------ Exercise data ------

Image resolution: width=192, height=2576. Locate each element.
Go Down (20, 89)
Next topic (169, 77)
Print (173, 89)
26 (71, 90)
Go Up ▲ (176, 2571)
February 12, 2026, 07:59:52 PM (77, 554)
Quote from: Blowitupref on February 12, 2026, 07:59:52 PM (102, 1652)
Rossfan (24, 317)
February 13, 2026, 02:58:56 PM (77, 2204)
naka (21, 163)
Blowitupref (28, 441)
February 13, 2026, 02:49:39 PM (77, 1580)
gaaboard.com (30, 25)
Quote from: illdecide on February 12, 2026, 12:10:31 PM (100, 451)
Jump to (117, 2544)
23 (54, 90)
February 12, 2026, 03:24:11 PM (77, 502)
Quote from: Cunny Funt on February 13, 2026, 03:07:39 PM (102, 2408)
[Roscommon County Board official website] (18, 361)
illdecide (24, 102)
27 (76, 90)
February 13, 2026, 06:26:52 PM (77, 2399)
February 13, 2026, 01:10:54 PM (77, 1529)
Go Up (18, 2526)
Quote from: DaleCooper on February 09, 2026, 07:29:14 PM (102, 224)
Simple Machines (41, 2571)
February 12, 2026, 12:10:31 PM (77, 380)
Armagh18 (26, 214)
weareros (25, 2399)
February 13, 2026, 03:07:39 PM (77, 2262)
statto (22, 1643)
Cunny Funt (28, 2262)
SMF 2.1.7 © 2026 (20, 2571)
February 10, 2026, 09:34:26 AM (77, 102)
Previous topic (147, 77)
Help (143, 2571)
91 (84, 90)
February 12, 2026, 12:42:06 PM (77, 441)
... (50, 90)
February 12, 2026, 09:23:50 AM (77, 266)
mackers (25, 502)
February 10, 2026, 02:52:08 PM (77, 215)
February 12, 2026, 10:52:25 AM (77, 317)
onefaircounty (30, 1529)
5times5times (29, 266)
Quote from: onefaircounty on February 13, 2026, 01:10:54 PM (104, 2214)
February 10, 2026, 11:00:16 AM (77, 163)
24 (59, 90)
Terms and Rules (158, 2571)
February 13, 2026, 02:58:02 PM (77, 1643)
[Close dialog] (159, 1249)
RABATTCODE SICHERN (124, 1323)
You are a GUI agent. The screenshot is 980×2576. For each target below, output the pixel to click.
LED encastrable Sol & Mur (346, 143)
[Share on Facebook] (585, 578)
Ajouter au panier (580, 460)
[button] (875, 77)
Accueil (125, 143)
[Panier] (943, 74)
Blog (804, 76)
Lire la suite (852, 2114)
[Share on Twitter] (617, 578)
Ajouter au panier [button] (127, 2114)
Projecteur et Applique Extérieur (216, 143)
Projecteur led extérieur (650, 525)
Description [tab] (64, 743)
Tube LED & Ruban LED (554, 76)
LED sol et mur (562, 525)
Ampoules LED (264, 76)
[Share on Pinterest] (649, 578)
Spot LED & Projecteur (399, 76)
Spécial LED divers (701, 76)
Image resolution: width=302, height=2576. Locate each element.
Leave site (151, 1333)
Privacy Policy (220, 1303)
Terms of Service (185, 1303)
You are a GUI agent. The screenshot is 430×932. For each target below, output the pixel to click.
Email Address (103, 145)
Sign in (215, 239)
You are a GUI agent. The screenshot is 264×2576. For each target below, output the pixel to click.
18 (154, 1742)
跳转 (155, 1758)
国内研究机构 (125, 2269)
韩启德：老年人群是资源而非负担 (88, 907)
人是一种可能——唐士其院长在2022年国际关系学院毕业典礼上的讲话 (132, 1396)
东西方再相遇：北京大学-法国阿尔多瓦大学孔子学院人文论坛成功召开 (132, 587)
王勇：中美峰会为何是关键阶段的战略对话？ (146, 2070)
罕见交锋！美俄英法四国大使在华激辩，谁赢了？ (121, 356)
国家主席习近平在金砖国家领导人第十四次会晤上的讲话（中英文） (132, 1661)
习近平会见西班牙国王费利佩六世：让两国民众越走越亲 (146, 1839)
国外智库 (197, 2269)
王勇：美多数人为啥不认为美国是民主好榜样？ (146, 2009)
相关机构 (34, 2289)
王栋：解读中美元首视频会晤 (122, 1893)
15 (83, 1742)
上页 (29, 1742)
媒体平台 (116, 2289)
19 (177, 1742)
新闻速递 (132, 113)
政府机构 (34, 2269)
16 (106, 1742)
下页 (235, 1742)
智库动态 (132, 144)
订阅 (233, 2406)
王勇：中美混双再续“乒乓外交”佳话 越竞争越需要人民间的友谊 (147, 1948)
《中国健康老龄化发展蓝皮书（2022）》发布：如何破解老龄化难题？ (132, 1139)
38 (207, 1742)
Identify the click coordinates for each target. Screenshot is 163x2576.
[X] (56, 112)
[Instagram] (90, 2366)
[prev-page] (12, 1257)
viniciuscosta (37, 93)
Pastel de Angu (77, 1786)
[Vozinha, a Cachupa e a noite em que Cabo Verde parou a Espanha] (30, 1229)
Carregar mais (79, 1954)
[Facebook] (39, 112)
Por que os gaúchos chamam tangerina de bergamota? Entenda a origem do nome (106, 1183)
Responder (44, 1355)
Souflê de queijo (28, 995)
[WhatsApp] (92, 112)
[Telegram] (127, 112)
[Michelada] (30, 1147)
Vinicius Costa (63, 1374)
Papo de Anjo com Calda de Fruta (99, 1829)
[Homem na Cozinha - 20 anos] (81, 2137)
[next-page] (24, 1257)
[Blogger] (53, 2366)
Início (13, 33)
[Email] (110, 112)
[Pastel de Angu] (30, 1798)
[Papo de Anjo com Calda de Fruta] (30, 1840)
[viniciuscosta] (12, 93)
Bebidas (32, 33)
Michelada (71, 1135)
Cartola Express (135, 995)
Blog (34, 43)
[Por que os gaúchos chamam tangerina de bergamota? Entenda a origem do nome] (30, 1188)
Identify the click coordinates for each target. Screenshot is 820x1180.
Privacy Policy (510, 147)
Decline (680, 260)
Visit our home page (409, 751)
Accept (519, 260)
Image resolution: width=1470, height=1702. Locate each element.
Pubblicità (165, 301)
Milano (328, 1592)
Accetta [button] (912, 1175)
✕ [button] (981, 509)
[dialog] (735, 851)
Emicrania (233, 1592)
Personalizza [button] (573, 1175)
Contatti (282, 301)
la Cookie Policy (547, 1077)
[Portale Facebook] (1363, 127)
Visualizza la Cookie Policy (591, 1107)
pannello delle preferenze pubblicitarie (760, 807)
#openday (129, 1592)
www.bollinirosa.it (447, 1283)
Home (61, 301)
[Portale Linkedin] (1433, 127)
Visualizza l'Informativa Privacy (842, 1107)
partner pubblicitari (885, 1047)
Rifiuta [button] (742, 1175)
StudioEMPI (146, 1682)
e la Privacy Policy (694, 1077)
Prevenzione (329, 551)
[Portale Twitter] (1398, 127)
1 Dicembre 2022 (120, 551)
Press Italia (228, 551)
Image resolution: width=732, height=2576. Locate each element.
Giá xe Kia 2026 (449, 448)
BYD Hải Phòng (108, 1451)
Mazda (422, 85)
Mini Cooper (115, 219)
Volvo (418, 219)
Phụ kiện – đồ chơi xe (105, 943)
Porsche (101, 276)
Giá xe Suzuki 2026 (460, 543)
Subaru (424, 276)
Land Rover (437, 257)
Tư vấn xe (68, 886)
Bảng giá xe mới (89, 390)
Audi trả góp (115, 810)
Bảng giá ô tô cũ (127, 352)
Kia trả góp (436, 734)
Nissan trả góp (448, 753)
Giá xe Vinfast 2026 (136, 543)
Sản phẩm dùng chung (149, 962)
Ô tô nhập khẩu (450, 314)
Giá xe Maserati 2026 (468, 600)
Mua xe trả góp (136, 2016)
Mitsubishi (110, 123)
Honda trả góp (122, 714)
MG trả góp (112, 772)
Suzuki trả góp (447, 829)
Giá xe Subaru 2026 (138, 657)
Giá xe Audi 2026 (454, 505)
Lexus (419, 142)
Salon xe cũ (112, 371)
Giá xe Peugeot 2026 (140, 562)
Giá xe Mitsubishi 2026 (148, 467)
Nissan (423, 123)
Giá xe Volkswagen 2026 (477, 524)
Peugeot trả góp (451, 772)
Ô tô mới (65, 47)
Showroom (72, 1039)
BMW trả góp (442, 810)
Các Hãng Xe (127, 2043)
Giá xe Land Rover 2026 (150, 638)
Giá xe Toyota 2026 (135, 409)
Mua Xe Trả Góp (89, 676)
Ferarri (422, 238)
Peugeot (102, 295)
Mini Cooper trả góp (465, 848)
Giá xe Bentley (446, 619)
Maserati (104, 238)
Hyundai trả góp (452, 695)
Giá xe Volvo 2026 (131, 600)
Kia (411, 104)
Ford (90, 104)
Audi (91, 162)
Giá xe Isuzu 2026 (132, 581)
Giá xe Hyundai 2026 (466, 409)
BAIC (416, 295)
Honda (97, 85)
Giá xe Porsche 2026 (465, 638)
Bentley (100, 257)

------

Across the records, count the lines holding the string "pixel". Give the number and stop.

3